Dernière pièce de ce trio amoureux, le baryton-basse Lorenzo Barbieri souligne de ses graves généreux les humeurs versatiles du roi Atrace : la forfanterie de sa proclamation initiale Quant’è dolce goder la libertà (Qu’il est doux de profiter de la liberté) s’efface dès qu’il croise Atamira, et le fait sombrer aussitôt dans les tourments de l’amour (Conducetemi a morte) ! Et sa martiale condamnation à mort d’Acrimante au second acte (Muora, Acrimante, muora) n’est évidemment pas dénuée d’arrières-pensées envers Atamira... Le récitatif accompagné du troisième acte (Tidemo, o Dio, che vedo !) est probablement le passage qui révèle le mieux son sens des nuances.

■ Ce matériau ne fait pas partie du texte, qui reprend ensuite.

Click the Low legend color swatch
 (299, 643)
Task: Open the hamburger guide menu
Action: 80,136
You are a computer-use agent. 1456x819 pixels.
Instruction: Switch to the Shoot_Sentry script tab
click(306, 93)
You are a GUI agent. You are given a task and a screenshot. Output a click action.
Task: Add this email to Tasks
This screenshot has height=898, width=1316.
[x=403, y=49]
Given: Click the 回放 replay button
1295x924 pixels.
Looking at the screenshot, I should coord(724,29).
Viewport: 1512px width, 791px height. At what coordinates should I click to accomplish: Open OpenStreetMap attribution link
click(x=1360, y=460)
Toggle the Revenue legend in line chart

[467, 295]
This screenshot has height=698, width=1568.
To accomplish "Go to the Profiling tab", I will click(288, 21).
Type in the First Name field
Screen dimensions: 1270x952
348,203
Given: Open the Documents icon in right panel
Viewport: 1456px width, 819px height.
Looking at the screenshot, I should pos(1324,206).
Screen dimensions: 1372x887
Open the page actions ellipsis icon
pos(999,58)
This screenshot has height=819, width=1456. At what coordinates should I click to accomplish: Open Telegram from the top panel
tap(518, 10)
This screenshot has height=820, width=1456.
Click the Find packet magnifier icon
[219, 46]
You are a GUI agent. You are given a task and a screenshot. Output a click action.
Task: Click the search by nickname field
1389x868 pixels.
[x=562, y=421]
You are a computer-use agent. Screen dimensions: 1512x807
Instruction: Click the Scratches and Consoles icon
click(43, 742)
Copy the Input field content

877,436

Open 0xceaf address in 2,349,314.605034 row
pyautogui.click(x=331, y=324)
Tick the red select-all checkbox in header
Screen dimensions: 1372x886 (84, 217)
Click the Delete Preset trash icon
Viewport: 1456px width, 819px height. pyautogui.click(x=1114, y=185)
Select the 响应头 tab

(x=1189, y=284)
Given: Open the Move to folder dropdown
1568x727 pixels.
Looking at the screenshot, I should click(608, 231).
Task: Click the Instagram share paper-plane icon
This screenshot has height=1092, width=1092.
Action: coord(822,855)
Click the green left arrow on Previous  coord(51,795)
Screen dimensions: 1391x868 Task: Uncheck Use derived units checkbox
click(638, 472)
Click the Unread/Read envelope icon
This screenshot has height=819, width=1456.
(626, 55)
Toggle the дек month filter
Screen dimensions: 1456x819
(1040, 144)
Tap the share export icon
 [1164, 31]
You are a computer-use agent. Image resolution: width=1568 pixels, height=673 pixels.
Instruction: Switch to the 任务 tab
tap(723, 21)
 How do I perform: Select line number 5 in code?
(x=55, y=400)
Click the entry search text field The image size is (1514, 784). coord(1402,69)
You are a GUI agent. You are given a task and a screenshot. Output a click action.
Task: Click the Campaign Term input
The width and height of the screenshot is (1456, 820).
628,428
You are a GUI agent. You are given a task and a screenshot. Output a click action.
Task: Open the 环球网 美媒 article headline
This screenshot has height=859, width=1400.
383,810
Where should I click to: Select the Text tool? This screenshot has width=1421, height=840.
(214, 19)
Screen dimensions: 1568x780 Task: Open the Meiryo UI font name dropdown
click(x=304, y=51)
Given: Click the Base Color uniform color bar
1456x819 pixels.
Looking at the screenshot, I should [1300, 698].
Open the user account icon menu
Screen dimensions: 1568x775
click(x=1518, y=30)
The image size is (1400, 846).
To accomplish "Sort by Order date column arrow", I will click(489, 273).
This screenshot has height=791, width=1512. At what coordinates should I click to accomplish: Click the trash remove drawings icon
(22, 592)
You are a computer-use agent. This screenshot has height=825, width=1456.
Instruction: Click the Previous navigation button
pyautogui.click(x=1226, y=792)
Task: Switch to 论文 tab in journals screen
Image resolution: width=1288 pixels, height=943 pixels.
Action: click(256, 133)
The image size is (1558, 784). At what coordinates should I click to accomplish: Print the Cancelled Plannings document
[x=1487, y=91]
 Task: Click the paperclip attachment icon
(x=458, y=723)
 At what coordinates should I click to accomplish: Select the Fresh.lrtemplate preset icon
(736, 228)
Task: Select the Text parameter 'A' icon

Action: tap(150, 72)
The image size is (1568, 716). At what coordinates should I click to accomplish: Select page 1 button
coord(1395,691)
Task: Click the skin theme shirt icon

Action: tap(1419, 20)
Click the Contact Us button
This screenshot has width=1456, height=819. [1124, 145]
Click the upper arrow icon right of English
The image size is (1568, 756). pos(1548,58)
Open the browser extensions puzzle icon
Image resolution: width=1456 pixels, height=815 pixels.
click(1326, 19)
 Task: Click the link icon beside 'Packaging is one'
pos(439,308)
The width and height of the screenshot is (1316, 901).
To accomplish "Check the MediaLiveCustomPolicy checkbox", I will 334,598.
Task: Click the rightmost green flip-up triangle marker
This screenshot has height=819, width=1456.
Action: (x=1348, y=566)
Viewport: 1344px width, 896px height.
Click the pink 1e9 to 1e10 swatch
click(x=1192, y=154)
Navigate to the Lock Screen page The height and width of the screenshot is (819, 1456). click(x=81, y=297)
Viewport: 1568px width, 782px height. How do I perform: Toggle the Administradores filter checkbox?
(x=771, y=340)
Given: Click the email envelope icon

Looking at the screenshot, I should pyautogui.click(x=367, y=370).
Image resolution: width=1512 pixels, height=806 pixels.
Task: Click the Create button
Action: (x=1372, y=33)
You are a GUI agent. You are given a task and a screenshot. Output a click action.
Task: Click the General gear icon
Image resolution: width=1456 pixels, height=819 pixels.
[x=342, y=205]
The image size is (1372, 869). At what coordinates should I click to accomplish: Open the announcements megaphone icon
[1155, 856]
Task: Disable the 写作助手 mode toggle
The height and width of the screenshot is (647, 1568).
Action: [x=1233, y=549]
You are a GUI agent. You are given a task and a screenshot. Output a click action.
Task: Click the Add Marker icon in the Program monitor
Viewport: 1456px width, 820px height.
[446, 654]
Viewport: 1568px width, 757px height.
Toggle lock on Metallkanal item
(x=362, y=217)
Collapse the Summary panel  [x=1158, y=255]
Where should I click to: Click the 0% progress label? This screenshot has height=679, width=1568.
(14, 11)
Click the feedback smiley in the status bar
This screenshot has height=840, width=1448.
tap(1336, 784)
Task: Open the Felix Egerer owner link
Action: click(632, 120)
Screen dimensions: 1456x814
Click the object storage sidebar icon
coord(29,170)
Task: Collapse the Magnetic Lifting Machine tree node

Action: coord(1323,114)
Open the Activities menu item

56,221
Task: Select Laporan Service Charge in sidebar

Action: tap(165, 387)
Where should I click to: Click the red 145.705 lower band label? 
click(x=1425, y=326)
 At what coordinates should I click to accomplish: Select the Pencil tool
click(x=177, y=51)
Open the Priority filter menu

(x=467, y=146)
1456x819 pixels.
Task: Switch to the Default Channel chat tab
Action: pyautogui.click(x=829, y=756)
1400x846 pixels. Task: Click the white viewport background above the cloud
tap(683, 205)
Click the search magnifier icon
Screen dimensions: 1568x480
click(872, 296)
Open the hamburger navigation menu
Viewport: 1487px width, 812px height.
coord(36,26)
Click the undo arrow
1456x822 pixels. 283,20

Ses attaques nettes, sa projection ample marquent également le Ma se stral nella faretra. Rappelons aussi la savoureuse interprétation du rôle de Bibi donnée par ce jeune chanteur dans la production vue à Innsbruck cet été.

Les autres couples sont également distribués avec soin. Et en tout premier lieu l’improbable union du baryton Giorgio Celenza et du ténor Alberto Allegrezza. Le premier incarne Bibi, fidèle serviteur (et complice) des frasques amoureuses de son maître, même s’il finit par s’en lasser (Si questa vita dura, au troisième acte). Il entraîne avec conviction Delfa dans ses plans au cours d’un long récitatif accompagné (Quest’è del mio padrone). Les innombrables scènes de chamaillerie avec la nourrice le mettent dans tous ses états : un rageur Molto ben io ti comprendo (premier acte), ou encore un furieux Ferma, ferma traditore (second acte). Nous avons particulièrement apprécié Alberto Allegrezza dans le rôle de Delfa, dont il restitue avec finesse le caractère comique, sans verser dans le burlesque appuyé qui est plutôt l’apanage de l’opéra vénitien (concernant les rôles de nourrice dans l’opéra italien du XVIIème siècle, le lecteur pourra se reporter à notre chronique Il canto della nutrice). Celle-ci proclame haut et fort le pouvoir de l’amour : le joyeux et sonore Ridi amor (premier acte), ou encore le sarcastique Questi ferri qui ouvre le second acte, sont particulièrement réussis. Elle se joue avec malice de la passion de Bibi, et leurs duos sont particulièrement savoureux (en particulier le magnifique Addio Delfa/ Addio Bibi au troisième acte), avant leur réconciliation finale (Godiamo pur, godiamo). Retenons encore son invocation tragi-comique devant le prétendu cadavre d’Acrimante au second acte (Santa poltroneria chiamar ti puoi) et ses fermes invectives face à Niceste qui se moque d’elle et de sa vieillesse (S’io non vecchia, e non ti piaccio).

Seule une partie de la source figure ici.